* [Document section]
Binary Search

Binary search is a deceptively simple algorithm that finds a value in a sorted array in O(log n) time. Even with a billion items, it takes about 30 comparisons to find what you're looking for. The catch: the array must be sorted first.

The Idea

You don't scan one element at a time. You look at the middle, compare it to the target, and:

If the middle is your target, you're done.
If the middle is too small, the target must be in the right half. Throw away the left half.
If the middle is too big, the target must be in the left half. Throw away the right half.

Each step halves the remaining search space. After k steps, you're searching at most n / 2^k items. You hit one item after about log₂(n) steps.

Why log n Matters

Linear search is O(n). Binary search is O(log n). The difference at scale is enormous:

1,000 items: linear ~1,000 steps, binary ~10 steps
1,000,000 items: linear ~1,000,000 steps, binary ~20 steps
1,000,000,000 items: linear ~1 billion steps, binary ~30 steps

This is why sorted lookup tables, indexed databases, and library search APIs all rely on binary-search-like algorithms.

Common Pitfalls

Binary search is famously easy to get wrong. Watch out for:

Off-by-one in the loop condition. low <= high (inclusive high) versus low < high (exclusive high) — pick one and stick with it.

* [Provided information]
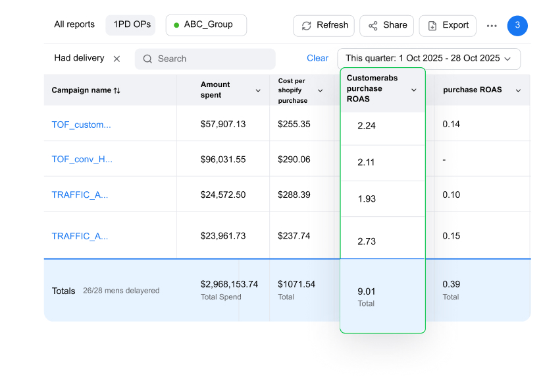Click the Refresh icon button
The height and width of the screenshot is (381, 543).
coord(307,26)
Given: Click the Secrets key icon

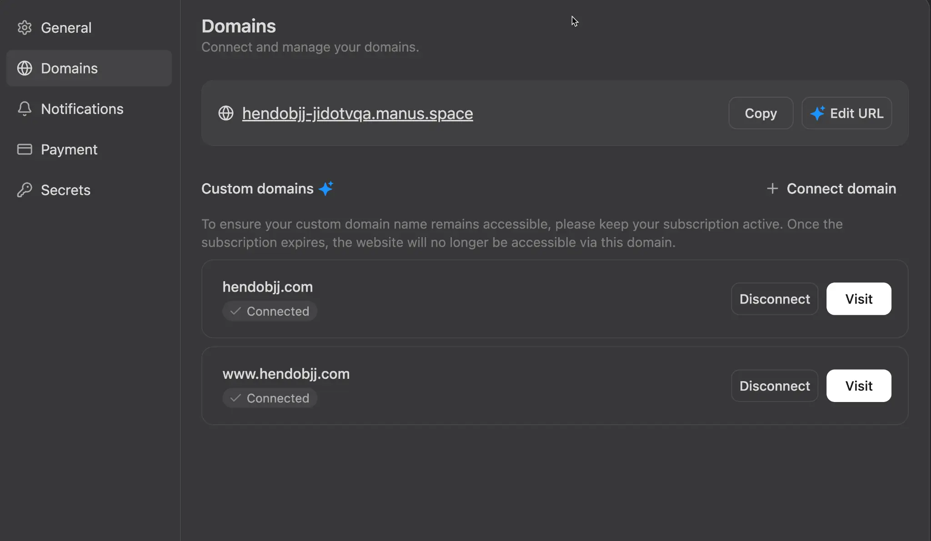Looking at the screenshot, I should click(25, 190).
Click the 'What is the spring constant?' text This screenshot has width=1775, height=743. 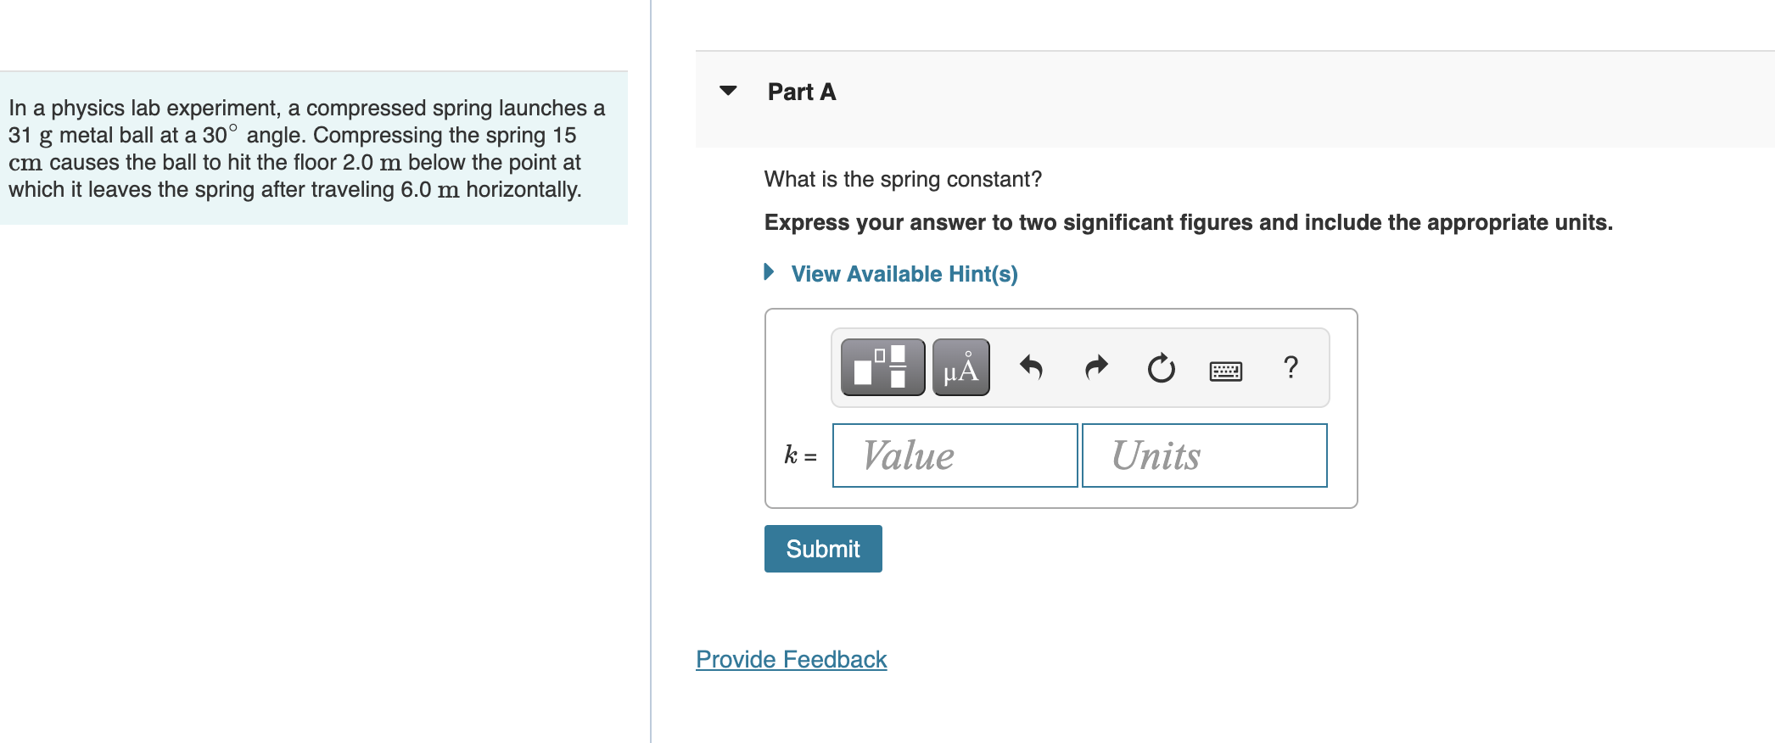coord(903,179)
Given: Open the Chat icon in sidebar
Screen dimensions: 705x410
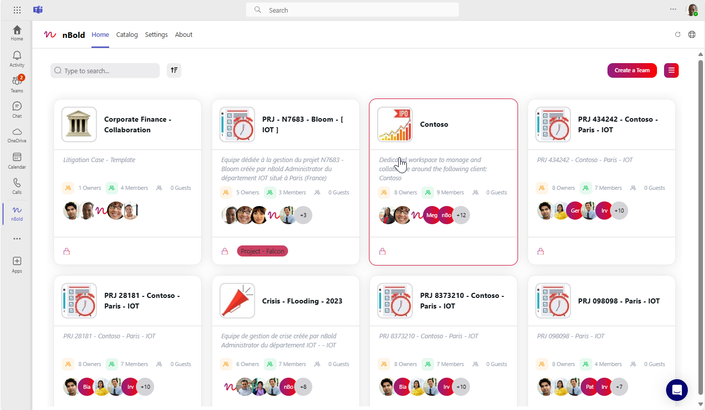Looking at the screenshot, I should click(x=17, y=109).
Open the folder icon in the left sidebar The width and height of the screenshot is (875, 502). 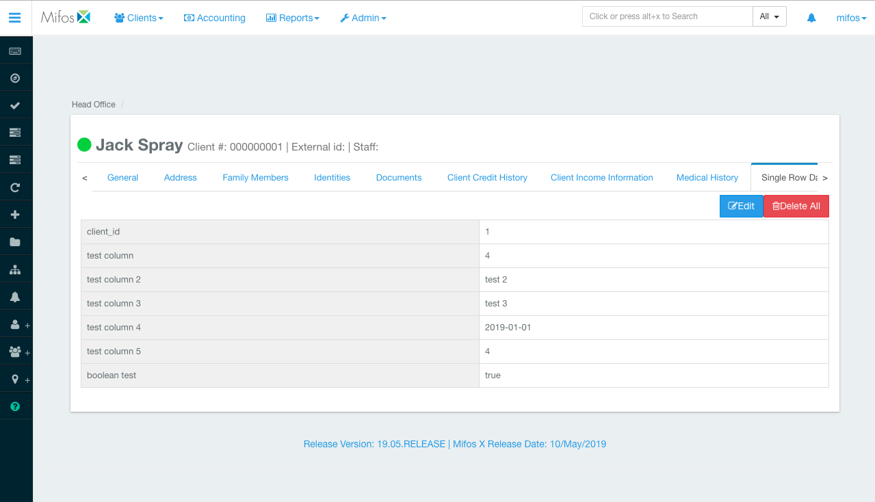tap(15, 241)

* [Problem to solve]
Write the next part of the binary search article, starting right after its last sentence.

* [In response]
Forgetting to update bounds. low = mid + 1, not low = mid. Otherwise the loop never terminates.
Integer overflow. (low + high) / 2 can overflow with very large indices. Use low + (high - low) / 2 in C++ and Java.
Searching an unsorted array. Binary search silently produces wrong answers on unsorted data. Always confirm sortedness.

Variations

The same template adapts to many problems: first occurrence, last occurrence, insertion point, or "search a value in a rotated sorted array." Each variation tweaks the comparison and what you return when arr[mid] == target.

Try It Yourself

Modify binary search to return the first index of a target that appears multiple times
Find the insertion index for a target that's not in the array (where it would go to keep things sorted)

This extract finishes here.